Usually defined as the way our brains and bodies respond to any request, stress is a natural phenomenon that we all experience at some point or another. Everyone experiences stress from time to time and there are many reasons behind it.
It can be routine stress related to work, school, daily responsibilities, or it may be traumatic stress caused by an event such as a major accident, death of a loved one, divorce, illness, etc.
Whatever the reason, one should try to avoid stress and stay away from it at all costs. If the stress response is prolonged, it can turn into chronic stress which can be bad for your health and life in general.
While not all stress is bad as it can help some people and motivate them to prepare and perform better, it is still advisable to live a stress free life, where the individual puts his energy into trying to deal with situations instead of getting it all. stress over it.
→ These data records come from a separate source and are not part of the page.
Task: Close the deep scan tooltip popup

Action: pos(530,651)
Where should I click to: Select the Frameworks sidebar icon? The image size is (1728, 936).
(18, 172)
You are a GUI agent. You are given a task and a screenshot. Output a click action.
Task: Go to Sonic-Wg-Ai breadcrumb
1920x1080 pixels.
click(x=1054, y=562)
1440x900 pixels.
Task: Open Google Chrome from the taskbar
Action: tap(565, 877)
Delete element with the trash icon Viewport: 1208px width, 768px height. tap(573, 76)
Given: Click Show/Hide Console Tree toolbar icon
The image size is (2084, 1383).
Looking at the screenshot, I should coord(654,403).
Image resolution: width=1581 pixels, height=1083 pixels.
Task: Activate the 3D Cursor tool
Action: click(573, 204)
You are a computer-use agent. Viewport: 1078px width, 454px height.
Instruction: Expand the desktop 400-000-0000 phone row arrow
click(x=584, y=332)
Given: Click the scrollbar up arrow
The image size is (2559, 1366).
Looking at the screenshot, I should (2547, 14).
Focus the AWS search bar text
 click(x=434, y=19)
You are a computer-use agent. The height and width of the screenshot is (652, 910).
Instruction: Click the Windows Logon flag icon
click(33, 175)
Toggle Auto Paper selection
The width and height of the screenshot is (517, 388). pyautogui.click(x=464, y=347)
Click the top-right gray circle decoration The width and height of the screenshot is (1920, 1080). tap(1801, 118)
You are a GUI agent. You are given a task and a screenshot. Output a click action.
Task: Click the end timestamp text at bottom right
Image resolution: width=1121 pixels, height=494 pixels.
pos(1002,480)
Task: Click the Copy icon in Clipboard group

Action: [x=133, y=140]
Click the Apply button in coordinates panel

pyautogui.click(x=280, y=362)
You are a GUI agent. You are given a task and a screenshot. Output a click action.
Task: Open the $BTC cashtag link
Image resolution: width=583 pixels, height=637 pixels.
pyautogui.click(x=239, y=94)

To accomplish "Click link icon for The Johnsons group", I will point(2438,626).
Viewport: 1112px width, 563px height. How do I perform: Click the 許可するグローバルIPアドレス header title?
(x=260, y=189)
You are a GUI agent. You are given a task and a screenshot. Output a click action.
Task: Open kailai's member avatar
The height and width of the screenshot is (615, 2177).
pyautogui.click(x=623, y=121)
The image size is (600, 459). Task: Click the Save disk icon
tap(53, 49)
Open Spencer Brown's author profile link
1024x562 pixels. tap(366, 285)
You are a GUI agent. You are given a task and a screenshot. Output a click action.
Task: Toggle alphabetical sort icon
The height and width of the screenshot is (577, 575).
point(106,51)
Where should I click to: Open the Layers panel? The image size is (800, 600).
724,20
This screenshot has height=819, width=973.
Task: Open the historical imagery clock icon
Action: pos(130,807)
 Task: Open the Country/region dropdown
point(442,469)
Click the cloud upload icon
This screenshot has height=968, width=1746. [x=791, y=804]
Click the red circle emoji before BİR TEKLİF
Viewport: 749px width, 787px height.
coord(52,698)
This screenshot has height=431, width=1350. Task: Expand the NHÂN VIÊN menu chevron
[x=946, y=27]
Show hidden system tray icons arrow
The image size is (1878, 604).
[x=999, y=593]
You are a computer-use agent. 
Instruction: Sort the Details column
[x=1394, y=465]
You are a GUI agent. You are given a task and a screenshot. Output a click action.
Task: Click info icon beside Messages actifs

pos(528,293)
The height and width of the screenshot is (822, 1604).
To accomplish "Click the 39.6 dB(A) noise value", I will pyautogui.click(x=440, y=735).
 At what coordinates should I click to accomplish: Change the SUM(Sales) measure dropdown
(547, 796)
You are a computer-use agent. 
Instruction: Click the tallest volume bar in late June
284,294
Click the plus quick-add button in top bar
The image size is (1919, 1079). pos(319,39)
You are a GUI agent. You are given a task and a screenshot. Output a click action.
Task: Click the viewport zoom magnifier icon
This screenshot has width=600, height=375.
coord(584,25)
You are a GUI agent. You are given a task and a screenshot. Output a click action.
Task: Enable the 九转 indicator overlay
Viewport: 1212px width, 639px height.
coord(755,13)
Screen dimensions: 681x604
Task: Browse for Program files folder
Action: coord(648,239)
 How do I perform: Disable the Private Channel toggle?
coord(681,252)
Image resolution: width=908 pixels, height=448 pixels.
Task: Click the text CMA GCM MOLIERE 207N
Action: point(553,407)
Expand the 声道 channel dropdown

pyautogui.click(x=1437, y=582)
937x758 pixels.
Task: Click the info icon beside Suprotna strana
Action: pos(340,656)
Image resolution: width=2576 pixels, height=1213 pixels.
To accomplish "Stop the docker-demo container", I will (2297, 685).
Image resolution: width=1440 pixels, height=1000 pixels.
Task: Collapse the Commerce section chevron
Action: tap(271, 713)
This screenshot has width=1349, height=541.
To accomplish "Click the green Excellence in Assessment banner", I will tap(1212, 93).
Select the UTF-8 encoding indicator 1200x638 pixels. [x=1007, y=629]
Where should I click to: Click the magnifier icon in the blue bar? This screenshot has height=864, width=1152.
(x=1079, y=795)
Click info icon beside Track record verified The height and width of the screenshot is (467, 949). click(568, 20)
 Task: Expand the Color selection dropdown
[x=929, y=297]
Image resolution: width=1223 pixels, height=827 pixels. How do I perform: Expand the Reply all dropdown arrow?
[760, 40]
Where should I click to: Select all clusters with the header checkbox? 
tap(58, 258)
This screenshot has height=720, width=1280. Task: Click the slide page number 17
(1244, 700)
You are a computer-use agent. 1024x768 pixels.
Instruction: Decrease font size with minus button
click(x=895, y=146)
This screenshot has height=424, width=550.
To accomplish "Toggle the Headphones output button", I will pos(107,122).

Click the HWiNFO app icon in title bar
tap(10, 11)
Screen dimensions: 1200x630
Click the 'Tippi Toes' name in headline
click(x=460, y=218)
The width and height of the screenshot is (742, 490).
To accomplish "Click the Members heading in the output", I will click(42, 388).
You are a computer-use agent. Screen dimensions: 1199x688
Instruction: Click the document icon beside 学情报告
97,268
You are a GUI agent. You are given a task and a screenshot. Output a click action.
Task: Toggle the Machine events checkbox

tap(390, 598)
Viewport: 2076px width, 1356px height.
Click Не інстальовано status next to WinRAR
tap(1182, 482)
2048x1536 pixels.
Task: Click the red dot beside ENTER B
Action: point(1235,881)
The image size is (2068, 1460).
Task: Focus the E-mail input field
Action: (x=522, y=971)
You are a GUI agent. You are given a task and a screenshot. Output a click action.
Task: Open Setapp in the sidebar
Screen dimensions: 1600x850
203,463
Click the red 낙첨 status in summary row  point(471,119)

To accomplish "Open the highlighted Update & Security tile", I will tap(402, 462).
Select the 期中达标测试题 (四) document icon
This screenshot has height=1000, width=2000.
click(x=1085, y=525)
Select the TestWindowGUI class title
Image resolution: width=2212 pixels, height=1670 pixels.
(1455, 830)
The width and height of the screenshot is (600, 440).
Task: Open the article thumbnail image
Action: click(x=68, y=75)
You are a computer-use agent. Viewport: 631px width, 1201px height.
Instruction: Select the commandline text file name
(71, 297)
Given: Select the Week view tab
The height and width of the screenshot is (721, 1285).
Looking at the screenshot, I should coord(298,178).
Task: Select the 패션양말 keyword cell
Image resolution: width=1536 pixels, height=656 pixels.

Stress has a big impact on your health
If anything, being stressed can take a toll on not only your mental health but your biological, physical, and emotional health as well. What could be a bigger reason than this to avoid stress and completely ban it from your life?
Your health is the most precious and valuable thing that you must protect at all costs. Here’s how stress can affect you and your health:
Studies conducted on Storage always concluded that there is one major ingredient that can greatly affect your ability to remember something and that is stress. The more stressed you are, the more likely it is that your short-term and long-term memory will be affected. Chronic stress is also positively associated with the occurrence of mental disorders such as dementia and Alzheimer’s.
Increases blood pressure
Being in a stressful condition or situation can significantly increase your blood pressure level temporarily by making your heart beat faster and constricting your blood vessels. However, a temporary stress-related spike in your blood pressure can easily put you at risk for long-term, sustained high blood pressure. Over time, this can also lead to serious health problems such as heart disease.
Mess with your digestion
According to Kenneth Koch, a professor of medicine, stress can affect every part of your digestive system. Because stress normally activates the “flight” or “fight” responses in your CNS (central nervous system), the CNS responds by shutting off blood flow to that part of your body. As a result, the digestive process can also be stopped because the lack of blood flow affects the contractions of your digestive muscles.
In addition, your intestines are home to very delicate microorganisms and stress can greatly affect their balance in the intestines, leading to various digestive problems.
Causes adrenal fatigue
Chronic stress can impair the body’s ability to produce the stress hormone, Cortisol. This can create an imbalance in the body which, if left unchecked, can lead to inflammation and symptoms such as fatigue, low immunity, and an inability to handle or manage your stress levels.
Negatively affects the immune system
Our immune system is usually referred to as the body’s form of defense which protects and protects us from diseases, infections, etc. Stress has an immediate and increasing effect. negative effect on the immune system where it creates chronic inflammatory conditions and also lowers the immunity of those who generally have healthy immune systems.
Constant exposure to stress can also lead to constant deregulation of the immune system, weakening the body’s defense system and making us more susceptible to autoimmune diseases and infections.
Headaches, back pain, chest pain, weight loss, numbness, shortness of breath, muscles tension and all the multiple psychosomatic symptoms have a direct correlation with stress. Since stress greatly interferes with your bodily functions, it can often result in these problems which can be very detrimental to your overall health.
Raise blood sugar levels
While you do need a spike in your blood sugar while in a flight or fight situation to get the needed energy, stress can significantly spike your blood sugar levels where they can spiral out of control.
When you are stressed, stress hormones like cortisol and epinephrine are also activated which contribute to high blood sugar levels. As a result, you run the risk of many health complications like kidney problems, nerve damage, blindness, etc.
Increased blood sugar levels are also an indication of several cardiovascular diseases such as heart attacks and strokes. Apart from that, it also makes you more likely to develop Type II Diabetes if your blood sugar continues to get out of control.
Produces adverse psychological effects
Prolonged periods of stress can be a contributing factor to various emotional and mental conditions such as depression, phobias, panic attacks, anxiety, etc. It can also make you very emotionally weak which can lead to uncharacteristic anger, frustration, irritability and annoyance. This, in turn, can have a negative impact on your personal relationships, creating feelings of insecurity and overwhelming your mind.
Needless to say, stress management is very important for every individual because no one wants a life full of stress, misery and distress. While these are just a few of the consequences of stress, the list goes on. One should try to avoid stress and instead focus one’s energy on eliminating the cause of stress because stress does more harm than good.
In addition, natural remedies such as consuming herbal green tea, herbal fruit tea or turmeric tea can work well to calm the mind and has several health benefits such as reducing inflammation in the body and curing depression. In addition, 10-20 minutes of meditation per day can also be a fairly effective way to relieve stress.
Regardless of the treatment you choose, your goal should always be to keep stress at bay.